/bin/bash if statement pattern search, end of pattern special character?
Hi,
I have to enhance the behaviour of a backup script written in perl. I don't need to change it, what I need to do is to create a bash script that does some checks like file name and file size, execute the backup script then check if the backup files match the original files.
Here's how I try to do it:
- read the files from the original files folder
- store them in an array
- search in the array the files that have a specific file extension
- store the file names that match the search pattern (I know the backup script skips some files so I can hardcode the search pattern)
- run the backup script
- read the files from the backup folder
- store them in an array
- compare the original files name and size stored in an array with those from the backup folder
- send a report email
The problem:
- search in the array the files that have a specific file extension
here's the code so far:
-------------------------------------------------------------------------
#!/bin/bash
i=0
j=0
k=0
match='.vmx'
match2='.vmxf'
cd /path/to/the/original/files
for f in *; do
files[i++]=${f}
if [[ "$f" =~ .vmdk ]];
then
# echo $f;
vmdktocompare[j++]=${f}
fi
done
for f in *; do
files[i++]=${f}
# if [[ "$f" =~ $match ]];
if [[ "$f" =~ ".vmx" && "$f" != $match2 ]];
then
vmxtocompare[k++]=${f}
fi
done
echo ${vmdktocompare[*]}
echo ${vmxtocompare[*]}
exit 0
-------------------------------------------------------------------------
The output:
# sudo ./listdir.sh
test2.vmdk test.vmdk
test.vmx test.vmxf
As you can see the search pattern ".vmx" is not exactly respected by the system, as for it ".vmx" and ".vmxf" are both matching the search pattern. Which is entirely true.

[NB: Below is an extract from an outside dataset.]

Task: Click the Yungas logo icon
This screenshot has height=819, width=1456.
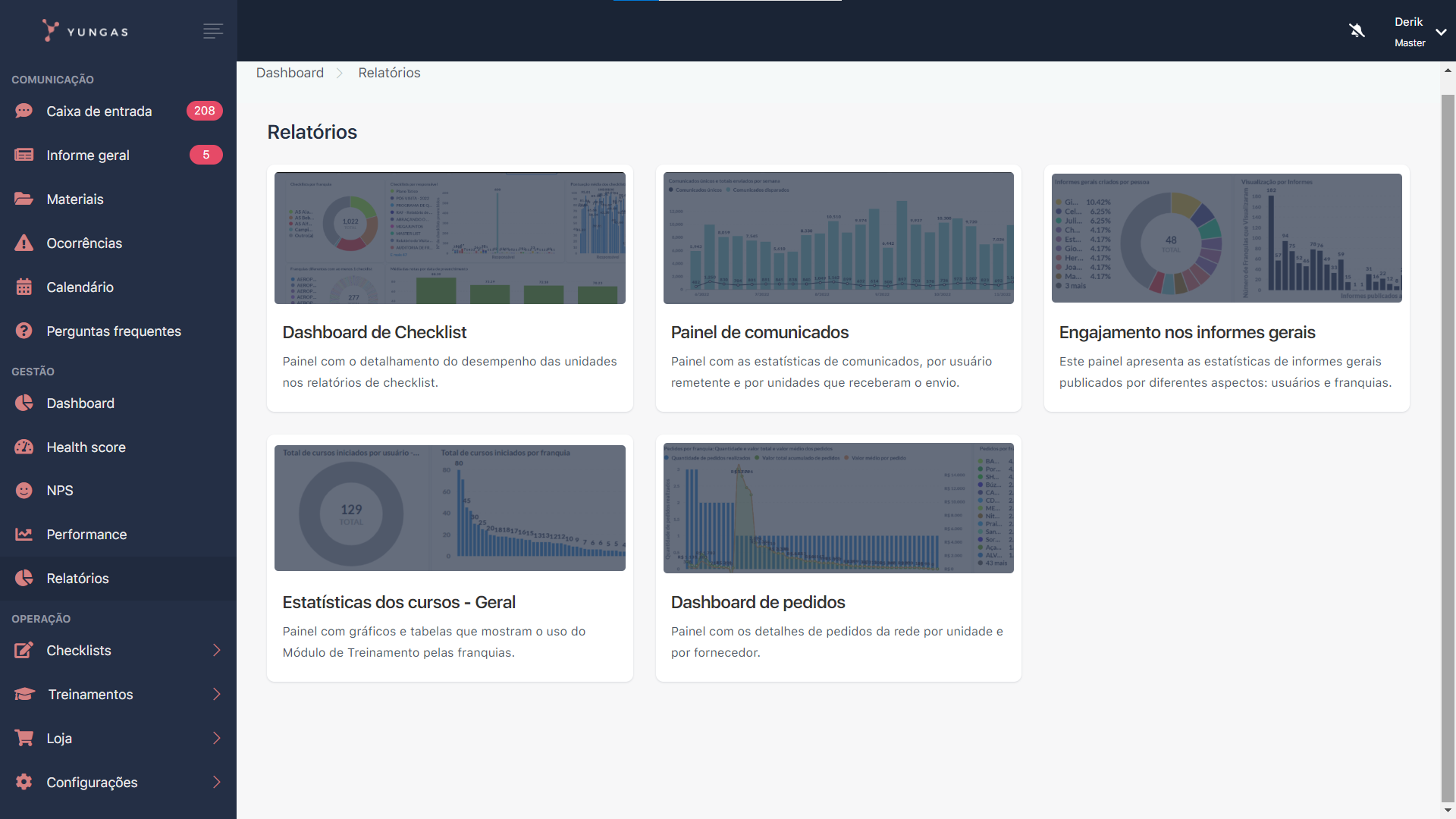Action: (x=50, y=30)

Does anybody know how to tell the system: search for this: ".vmxAND_STOP_HERE", don't look for ".vmxXXXXXXXXXXXXXXX".
Is there a special character that can tell the system that the pattern stops after ".vmx"? I googled for two days but no luck.
I tought this line should do the trick:
if [[ "$f" =~ ".vmx" && "$f" != $match2 ]];
but apparently, the boolean AND is ignored.